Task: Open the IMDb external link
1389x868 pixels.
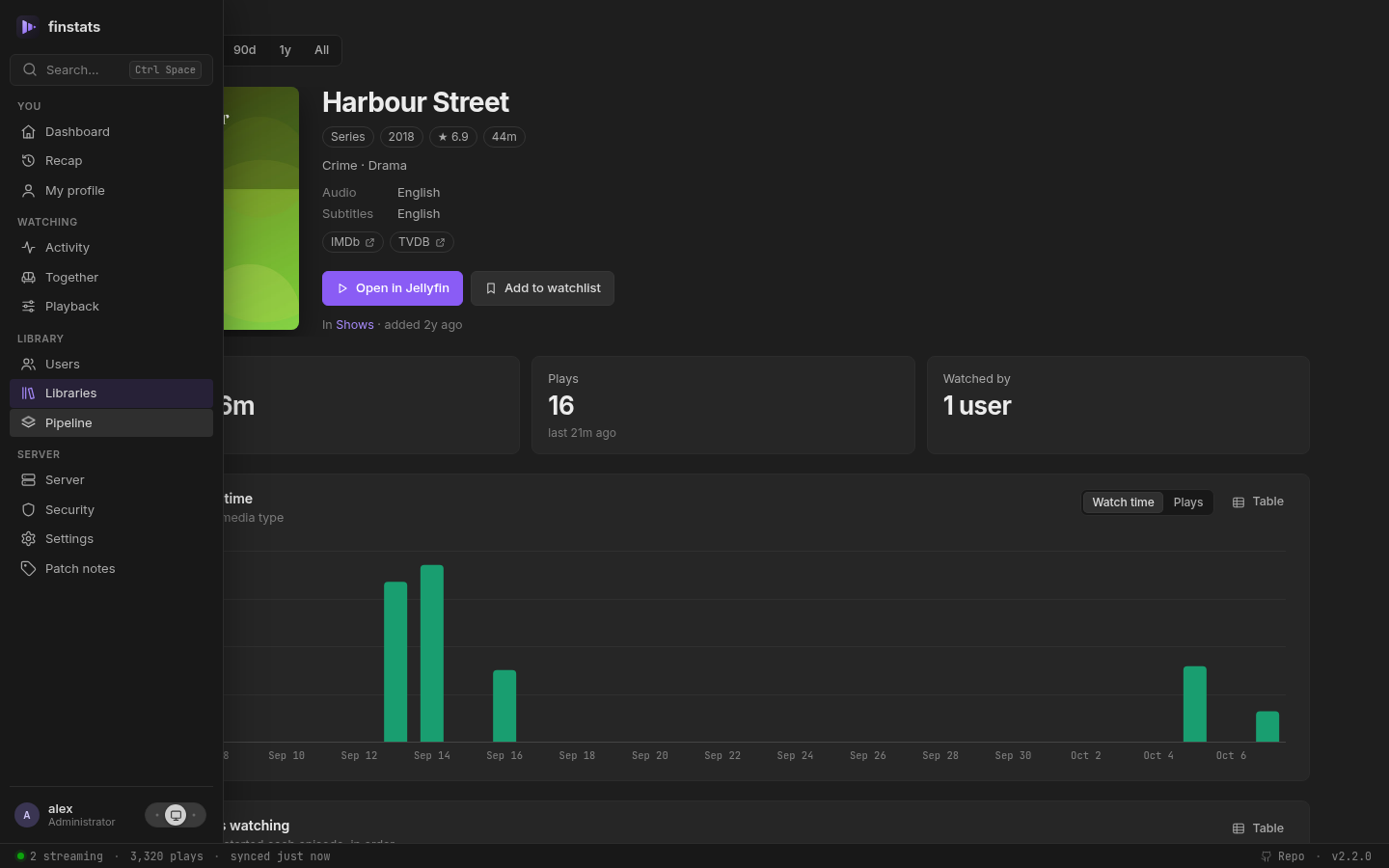Action: coord(353,242)
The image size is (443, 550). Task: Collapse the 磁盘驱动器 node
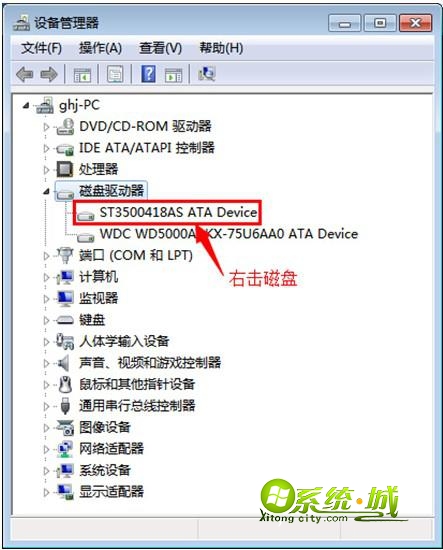coord(46,192)
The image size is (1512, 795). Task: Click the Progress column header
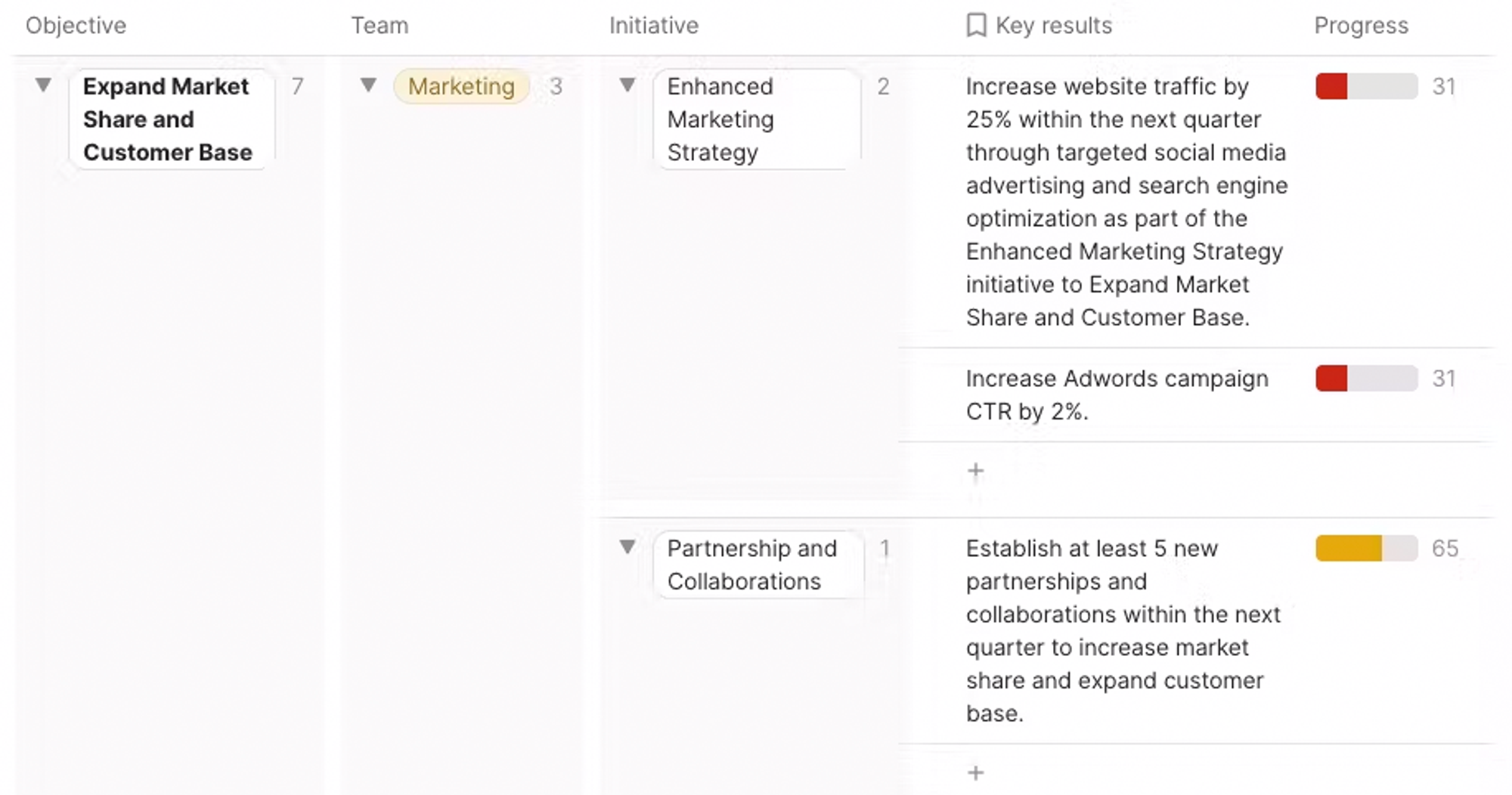click(1361, 26)
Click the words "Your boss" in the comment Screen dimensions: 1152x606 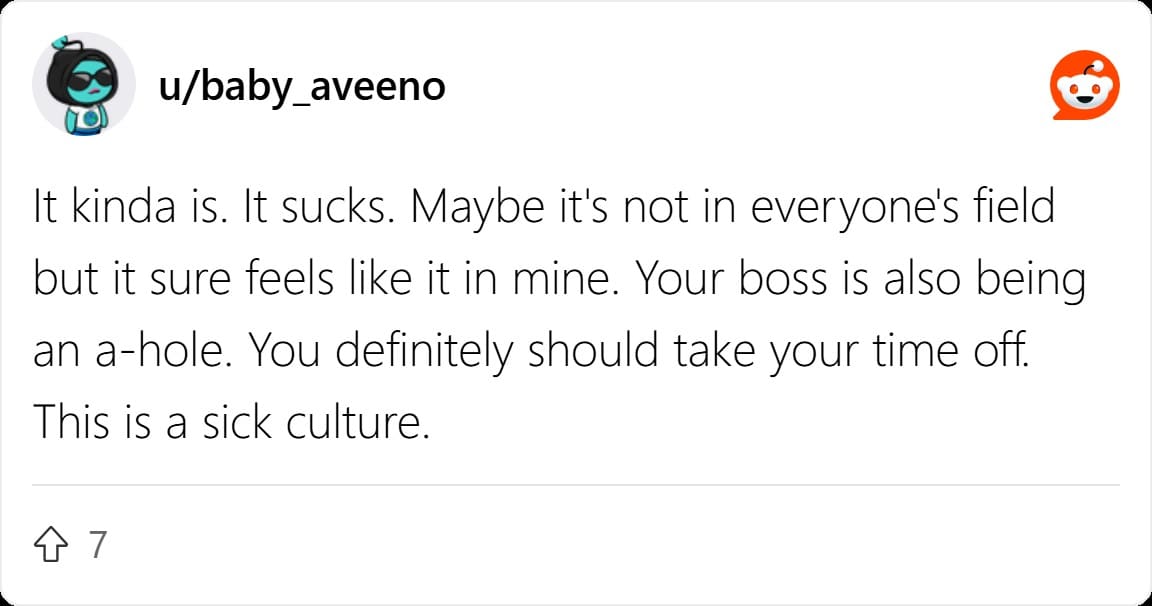point(731,279)
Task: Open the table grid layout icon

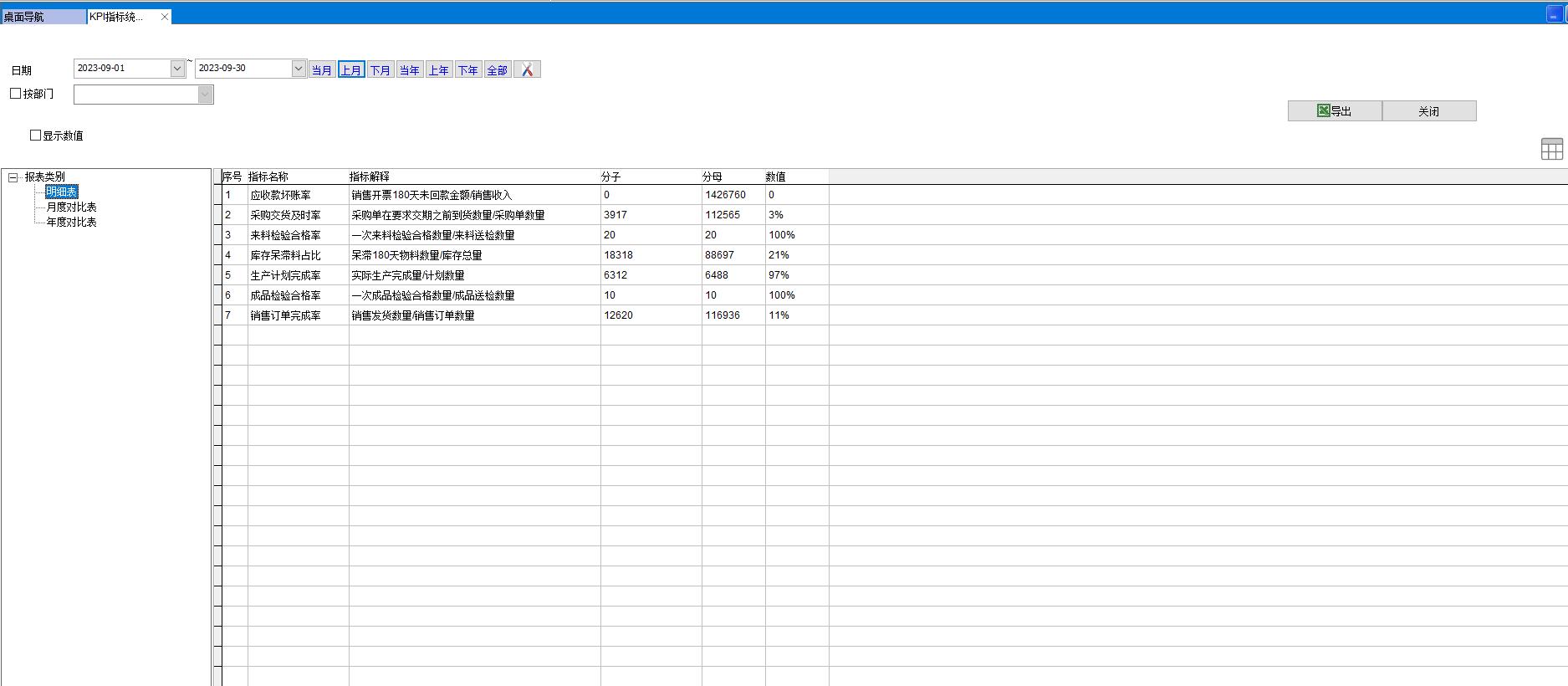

+++

__Task objective__:
Wherever the word "Open" appears in the listing above, copy the whole line.

__Result__:
Task: Open the IMDb external link
Task: Open the table grid layout icon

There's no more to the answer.